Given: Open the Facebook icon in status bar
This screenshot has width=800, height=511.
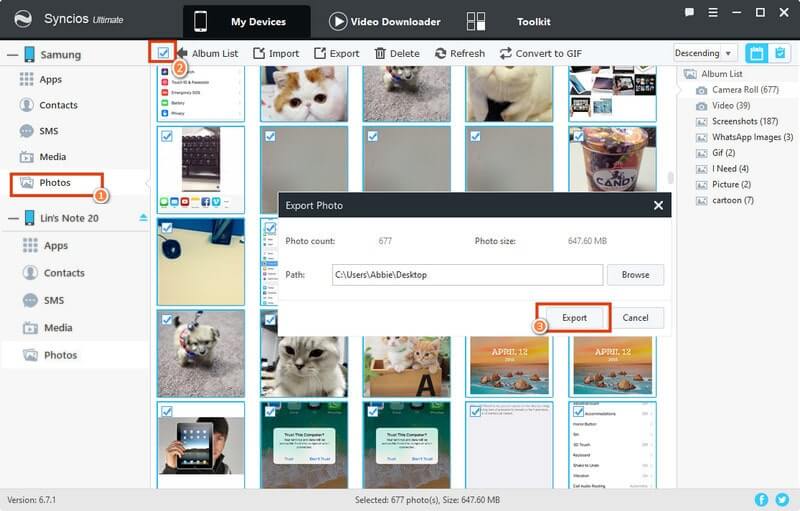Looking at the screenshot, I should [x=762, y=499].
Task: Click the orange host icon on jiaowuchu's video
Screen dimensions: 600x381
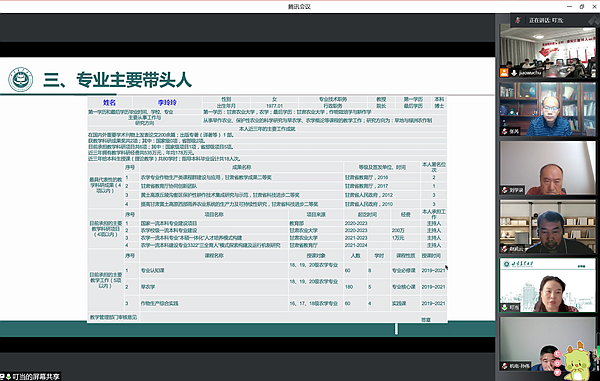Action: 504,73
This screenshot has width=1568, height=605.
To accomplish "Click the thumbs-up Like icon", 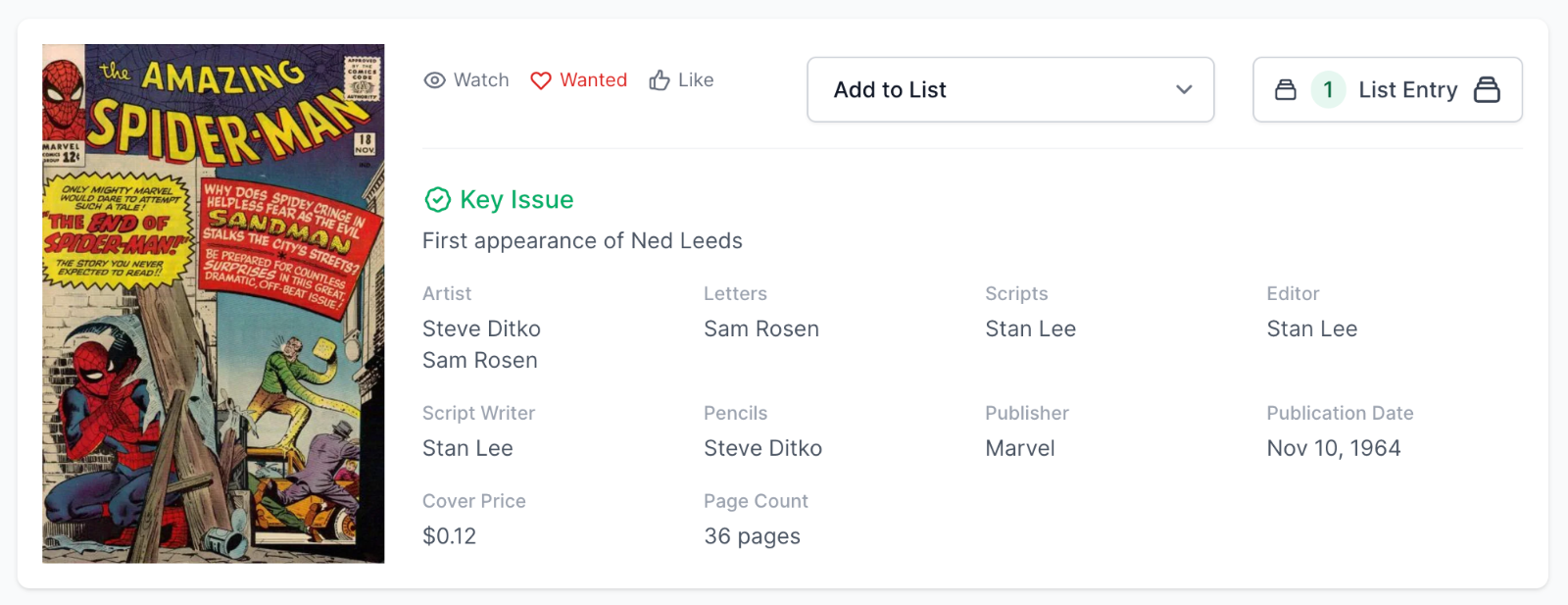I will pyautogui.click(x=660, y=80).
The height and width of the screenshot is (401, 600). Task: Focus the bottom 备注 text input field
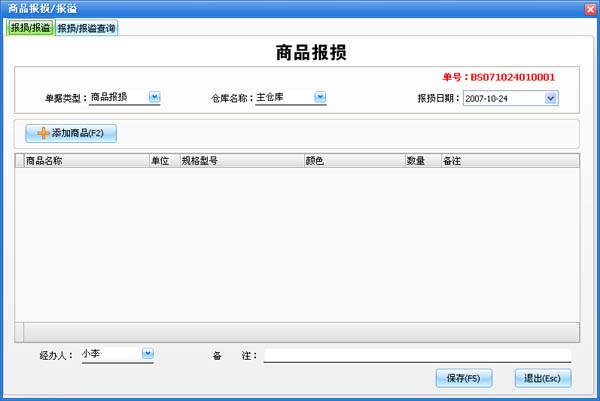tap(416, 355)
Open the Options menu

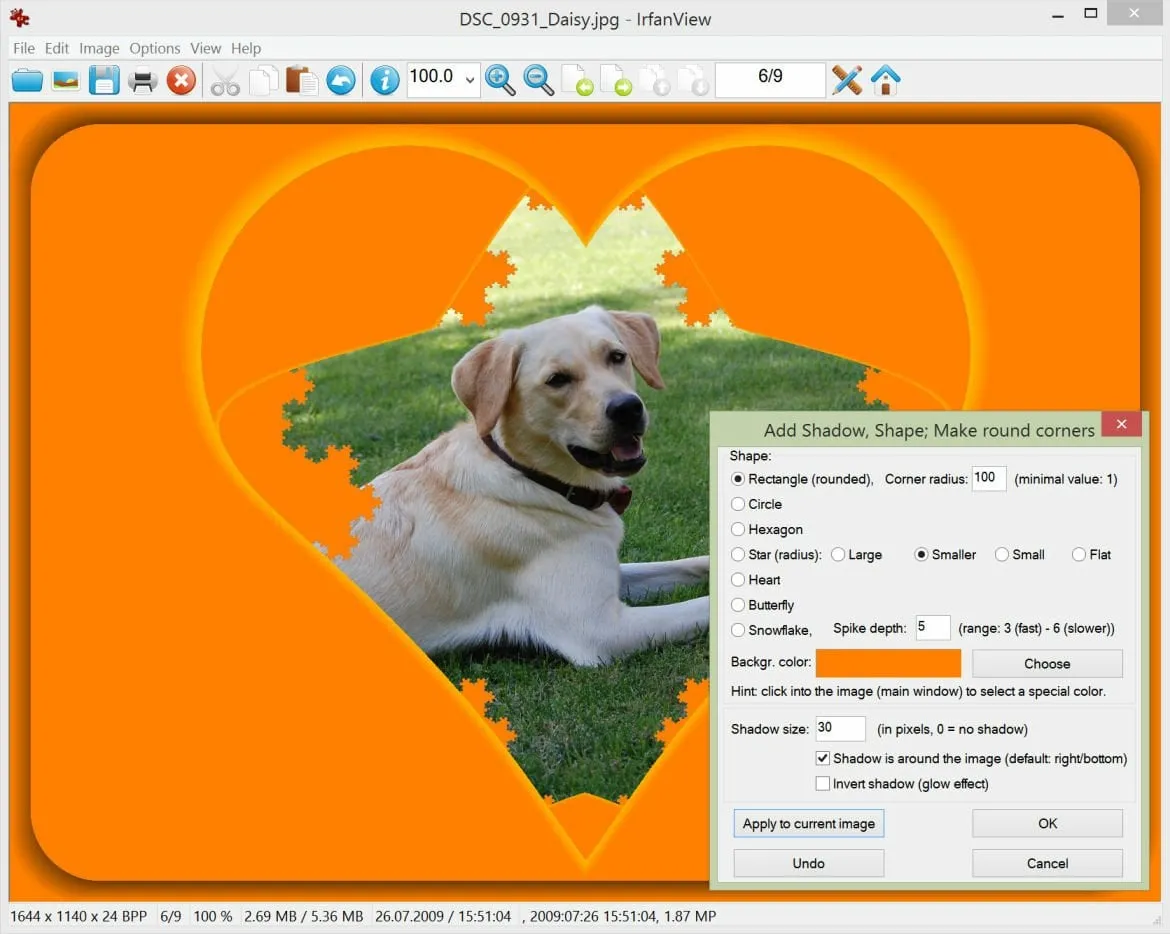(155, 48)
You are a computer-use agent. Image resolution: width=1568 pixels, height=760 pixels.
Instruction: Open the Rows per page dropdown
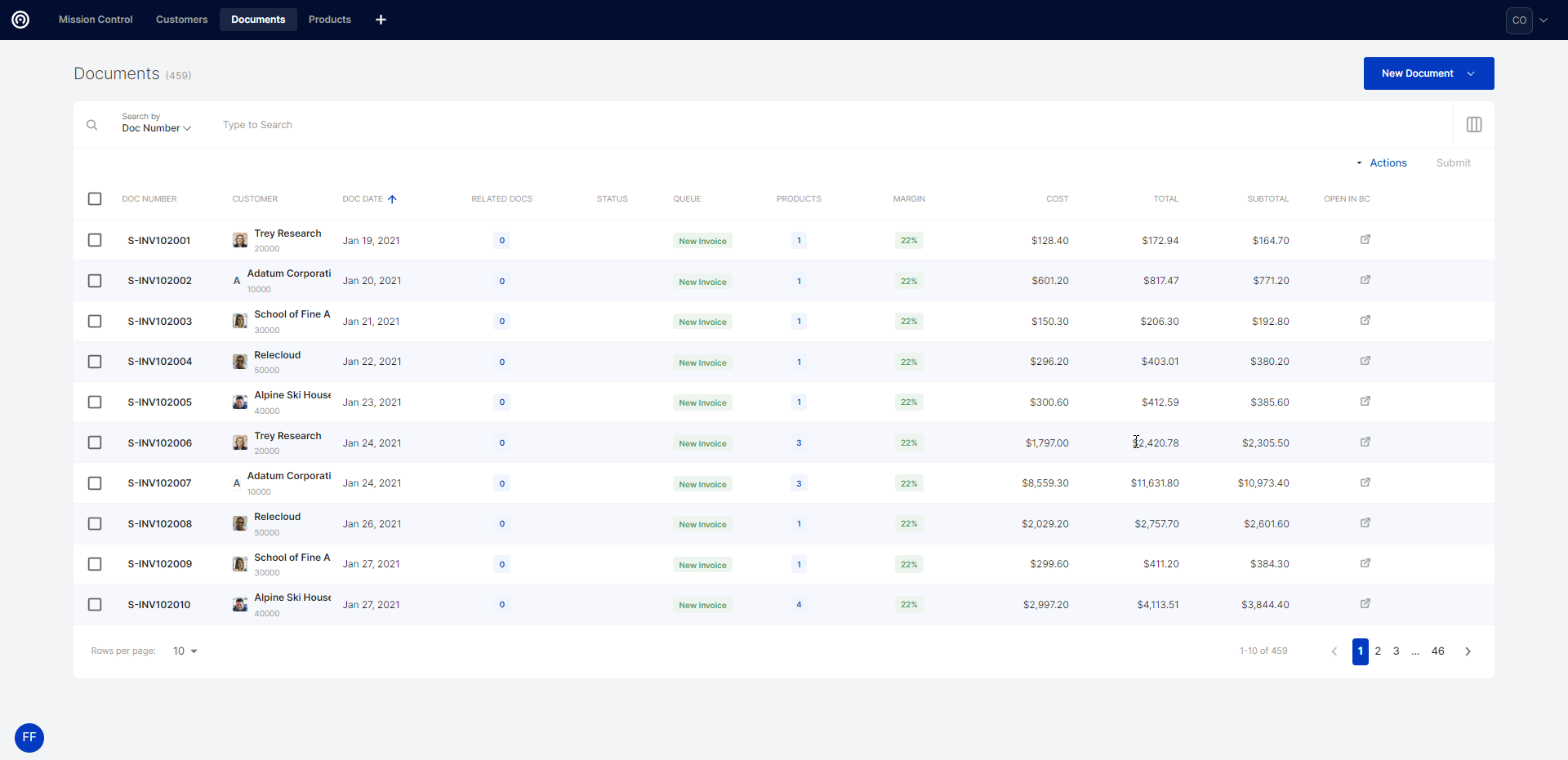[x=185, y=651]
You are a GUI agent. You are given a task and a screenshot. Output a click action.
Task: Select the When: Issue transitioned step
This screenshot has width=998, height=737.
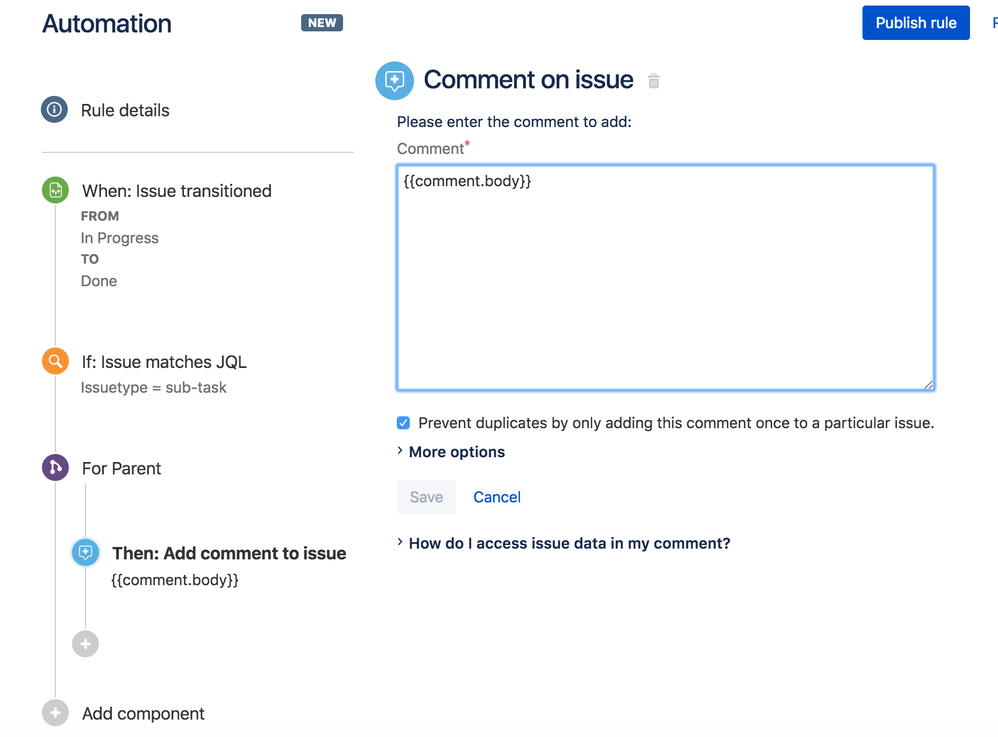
* * * *
◆ **YOUR TASK**: From the line with "The height and" down to the end of the entries, retype each line exactly as written, but drop the pictures.

◆ **EXERCISE SOLUTION**:
The height and width of the screenshot is (401, 600). Task: Focus the bottom 备注 text input field
tap(416, 355)
Open the Options menu

(155, 48)
You are a computer-use agent. Image resolution: width=1568 pixels, height=760 pixels.
Instruction: Open the Rows per page dropdown
[x=185, y=651]
You are a GUI agent. You are given a task and a screenshot. Output a click action.
Task: Select the When: Issue transitioned step
This screenshot has width=998, height=737.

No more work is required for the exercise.